Kwame Opoku responds to the article by Tom L Freudenheim [1] that I posted a few weeks ago.

From:
Modern Ghana [2]

SHOULD AESTHETIC CONSIDERATIONS TAKE PRECEDENCE OVER PROTECTION OF HUMAN RIGHTS WITH REGARD TO LOOTED ARTEFACTS?
Columnist: Kwame Opoku, Dr.

We read with great interest an article by Tom L. Freudenheim, a former art museum director and former assistant secretary for museums at the Smithsonian Institution entitled “What Is Lost When Works are Trophies” that first appeared in the Wall Street Journal of January 27, 2010 (1) and was reproduced in Elginism (2) on September 28, 2010 under the heading “Disputed artefacts – famous for being famous…”

The article contains statements which deserve close examination. The first sentence surprised me:

“It’s interesting to contemplate how works of art, which museums generally want us to appreciate for their aesthetic values, can turn into trophies: emblems of issues or events that have nothing to do with their status as art.”

I assumed that by “trophies” Freudenheim was going to discuss the thousands of looted/stolen artefacts such as the Ethiopian objects and the Benin bronzes that fill Western museums. Many artefacts were seized as war trophies after Western States had been able to subjugate various nations in the Americas, Africa and Asia. As it turns out, he had in mind objects that are in museums and galleries that have been recently objects of contention. These objects he describes as trophies: emblems of issues or events that have nothing to do with their status as art.” Can one really declare that the various contentions regarding the works of art he discusses have nothing to do with their status as art? What then are the disputes all about and do all the legal principles involved have nothing to do with their status as works of art? It is true that the main question has not been whether these are works of art or not. That is not in doubt.

Are they being contested as one would conduct disputes about any other object? What then is the reason for many persons, including Freudenheim, becoming interested in these objects and their histories? Has their status as art objects really nothing to do with the great interest they evoke?

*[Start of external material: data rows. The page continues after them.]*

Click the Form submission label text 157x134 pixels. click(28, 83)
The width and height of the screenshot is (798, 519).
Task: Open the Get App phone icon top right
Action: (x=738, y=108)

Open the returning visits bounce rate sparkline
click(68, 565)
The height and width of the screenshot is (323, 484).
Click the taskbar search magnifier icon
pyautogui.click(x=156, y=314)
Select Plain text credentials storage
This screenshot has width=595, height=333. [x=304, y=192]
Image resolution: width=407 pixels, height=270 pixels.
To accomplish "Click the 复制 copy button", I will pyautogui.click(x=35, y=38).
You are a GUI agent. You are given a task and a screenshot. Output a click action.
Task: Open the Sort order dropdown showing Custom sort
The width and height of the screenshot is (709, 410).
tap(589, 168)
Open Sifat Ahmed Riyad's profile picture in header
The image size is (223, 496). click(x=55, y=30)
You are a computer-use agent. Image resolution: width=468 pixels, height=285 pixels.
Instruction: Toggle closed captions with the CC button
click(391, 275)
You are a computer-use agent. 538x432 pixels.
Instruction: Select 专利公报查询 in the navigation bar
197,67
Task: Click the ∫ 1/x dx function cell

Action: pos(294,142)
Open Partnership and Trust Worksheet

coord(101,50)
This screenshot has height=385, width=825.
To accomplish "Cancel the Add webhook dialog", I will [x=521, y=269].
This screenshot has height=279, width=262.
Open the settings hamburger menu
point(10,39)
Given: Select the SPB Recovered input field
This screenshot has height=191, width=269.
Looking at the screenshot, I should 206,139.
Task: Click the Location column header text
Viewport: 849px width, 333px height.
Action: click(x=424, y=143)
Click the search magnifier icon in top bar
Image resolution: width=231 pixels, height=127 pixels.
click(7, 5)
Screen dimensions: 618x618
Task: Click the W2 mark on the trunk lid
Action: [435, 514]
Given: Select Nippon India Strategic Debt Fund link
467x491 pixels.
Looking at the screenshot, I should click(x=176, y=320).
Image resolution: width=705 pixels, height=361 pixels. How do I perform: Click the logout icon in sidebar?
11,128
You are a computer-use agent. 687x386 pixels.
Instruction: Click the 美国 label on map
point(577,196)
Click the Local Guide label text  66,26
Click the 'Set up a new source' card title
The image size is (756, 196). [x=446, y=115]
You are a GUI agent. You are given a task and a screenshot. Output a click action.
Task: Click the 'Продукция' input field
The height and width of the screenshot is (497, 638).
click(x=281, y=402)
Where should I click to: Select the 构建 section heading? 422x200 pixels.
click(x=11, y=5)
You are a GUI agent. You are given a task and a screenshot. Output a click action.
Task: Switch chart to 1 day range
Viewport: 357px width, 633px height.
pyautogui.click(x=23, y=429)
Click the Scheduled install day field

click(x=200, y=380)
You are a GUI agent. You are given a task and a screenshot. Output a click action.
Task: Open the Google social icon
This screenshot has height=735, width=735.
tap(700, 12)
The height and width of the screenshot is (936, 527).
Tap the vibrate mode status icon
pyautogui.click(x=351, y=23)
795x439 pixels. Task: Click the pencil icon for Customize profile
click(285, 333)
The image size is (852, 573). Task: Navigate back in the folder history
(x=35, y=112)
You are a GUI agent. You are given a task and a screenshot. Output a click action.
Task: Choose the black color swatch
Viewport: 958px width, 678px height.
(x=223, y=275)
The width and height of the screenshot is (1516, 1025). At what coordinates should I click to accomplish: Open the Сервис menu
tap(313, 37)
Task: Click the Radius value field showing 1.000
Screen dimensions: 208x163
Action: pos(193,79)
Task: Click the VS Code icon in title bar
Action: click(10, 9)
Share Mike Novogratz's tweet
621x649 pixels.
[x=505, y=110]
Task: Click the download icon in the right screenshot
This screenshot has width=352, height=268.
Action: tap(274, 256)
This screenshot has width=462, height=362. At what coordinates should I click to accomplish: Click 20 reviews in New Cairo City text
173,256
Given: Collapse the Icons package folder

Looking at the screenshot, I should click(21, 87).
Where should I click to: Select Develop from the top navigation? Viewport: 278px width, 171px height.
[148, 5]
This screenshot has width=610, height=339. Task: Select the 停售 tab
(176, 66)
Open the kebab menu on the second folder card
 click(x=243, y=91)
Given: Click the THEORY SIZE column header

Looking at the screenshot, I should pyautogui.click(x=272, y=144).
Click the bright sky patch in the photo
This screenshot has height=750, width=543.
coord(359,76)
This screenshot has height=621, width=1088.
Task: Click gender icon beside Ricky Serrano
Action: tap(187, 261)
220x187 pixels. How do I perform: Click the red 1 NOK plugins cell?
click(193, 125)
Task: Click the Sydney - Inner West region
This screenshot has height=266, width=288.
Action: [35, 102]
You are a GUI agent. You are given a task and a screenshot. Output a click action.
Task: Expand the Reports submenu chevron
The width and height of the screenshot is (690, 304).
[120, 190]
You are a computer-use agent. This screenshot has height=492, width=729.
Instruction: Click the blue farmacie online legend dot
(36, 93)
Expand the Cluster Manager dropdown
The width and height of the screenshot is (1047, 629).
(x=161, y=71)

Freudenheim states that Egon Schiele’s “Portrait of Wally” has been turned into a famous painting because of the legal case concerning the work which had been seized by the Nazis. The author also refers to the dispute between Great Britain and Greece concerning the Parthenon/Elgin Marbles: “For decades the Greek government has been aggressively attempting to have them returned”. Why “aggressively”? Is this a way of siding with the British without directly saying so? Attempts by the British to inform the public about their position regarding the Marbles are seen by Freudenheim as an obstacle to full appreciation of the Marbles as artworks:

“The British make their ownership case in a new leaflet available in the galleries where they are displayed. This may be highly informative and, depending on your point of view, even persuasive, but it also creates a distraction that makes it increasingly difficult to zoom in on the works as art”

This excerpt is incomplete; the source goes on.